The experience in Alabama was a sobering reminder that we face an uphill battle in making our farming system fair for farmers, and a clear indication of just how overdue these workshops are.

The following month in June, Farm Aid headed to Madison, Wisconsin, where the third USDA/DOJ workshop scrutinized concentration in the dairy industry (in the midst of one of the worst price crashes dairy farmers have ever faced, it’s worth noting). Farm Aid staff were again on hand (some even donning the occasional cow suit to garner media attention), calling on the DOJ listen to what America’s dairy farmers had to say about the disastrous consequences of a concentrated dairy marketplace and to finally follow through on ongoing antitrust investigations into the largest corporate players in the industry.

The summer closed with an August workshop in Fort Collins, Colorado, the fourth in the series covering the ever-consolidating marketplace facing American livestock producers. Our Farmer Advocate, Joel Morton, found himself in a sea of tall hats, as one of the largest crowds yet gathered to demand fairness and restored competition in livestock.

While the Fort Collins USDA/DOJ workshop provided an important venue for people to voice their concerns over antitrust and concentration issues in livestock agriculture, USDA’s Grain Inspection, Packers and Stockyards Administration (or GIPSA, as it’s more commonly called) was actually doing something about it.

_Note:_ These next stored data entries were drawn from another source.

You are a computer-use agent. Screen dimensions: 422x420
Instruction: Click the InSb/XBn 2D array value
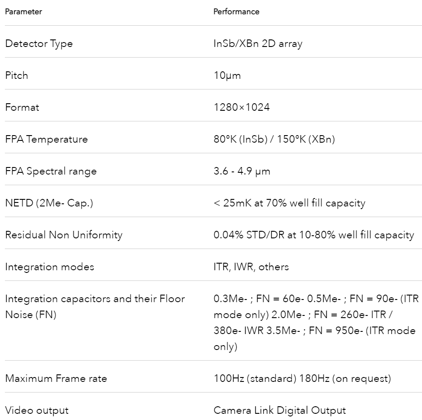click(258, 43)
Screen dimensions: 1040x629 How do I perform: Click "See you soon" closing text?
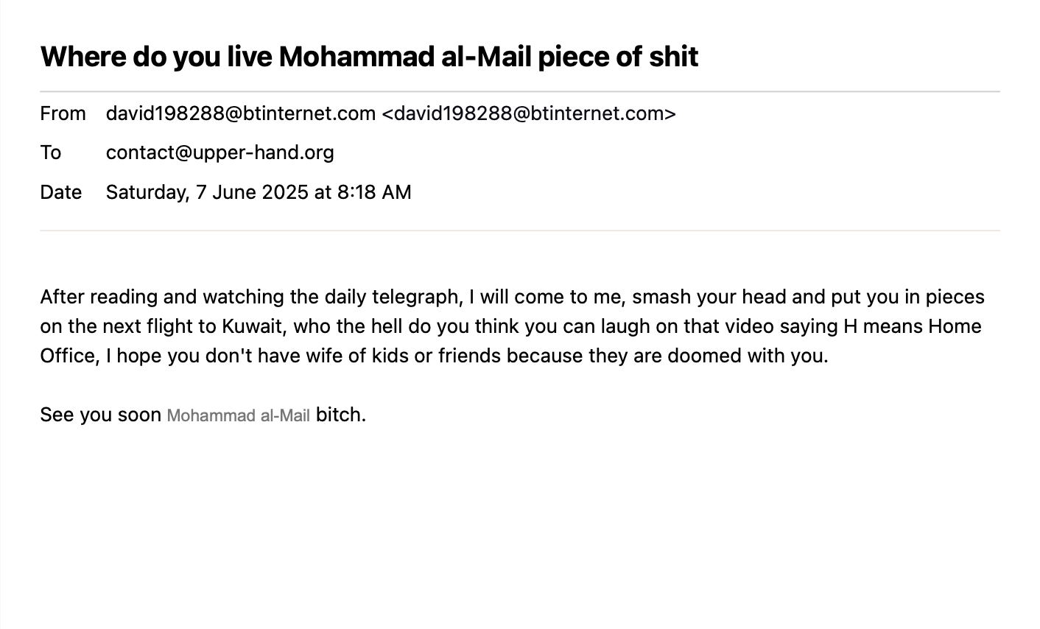100,415
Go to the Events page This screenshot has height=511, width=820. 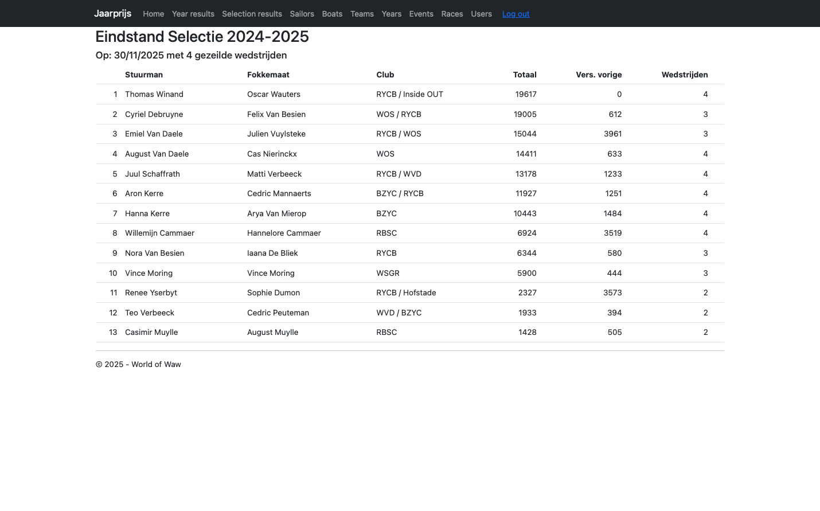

In late June, USDA released a proposed rule, as directed by the 2008 Farm Bill, to amend the Packers and Stockyards Act and address the lack of market transparency and unfair contracting terms plaguing livestock producers. Up until last week, GIPSA collected public comments (including from many of you!) for how to improve the rule moving forward.

Perhaps unsurprisingly, meatpackers, processors and agribusinesses with a clear stake in maintaining the status quo have made a big stink about the USDA and DOJ efforts all year. These corporations have issued fear and smear campaigns, lobbied hard to pressure USDA, DOJ and even Congress to halt antitrust investigations and the GIPSA rulemaking process, and generally given us a monster headache. At the same time, it has been fascinating to watch farmers and eaters of all stripes come forward in support of fair and competitive markets, showing these corporate players that their power only goes so far.

As mentioned earlier, we now find ourselves gearing up for the final USDA/DOJ workshop on December 8th, in Washington, DC. The December event will look at “margins” – the discrepancies between the prices received by farmers and the prices paid by consumers in the grocery store. Today, a family farmer makes an average 19 cents out of every dollar we spend at checkout—a share that represents a drop of more than 50% from what they received 50 years ago. As we pay more and more for our food, the farmers who produce it are paid less and less! As a consequence, farmers find themselves squeezed as they try to run their farms on ever-shrinking profits. Meanwhile, agribusinesses, processors, packers and even retailers (like supermarket chains) wield enough market power to siphon profits out of the food system, to the detriment of farmers and eaters alike. This upcoming USDA/DOJ workshop is an essential one for all of us eaters—we hope you’ll tune in!

We are eager to see the results of this unprecedented attention on corporate concentration in agriculture (no, really—the government hasn’t taken a good look at market abuses in the farm sector for nearly a century!). So far this year Farm Aid has collected 12,000 comments from family farm supporters on these critical issues via our Action Center. (If you haven’t had a chance to yet to chime in, there’s still a chance — the DOJ and USDA will continue to accept public comments through the end of the year). We hope you will join us in holding their feet to the fire and demanding systemic change in our food system—change that provides a fair and competitive marketplace for America’s family farmers. After 25 years of noise-making and rebel-rousing here at Farm Aid, that would be a tremendous birthday present, indeed.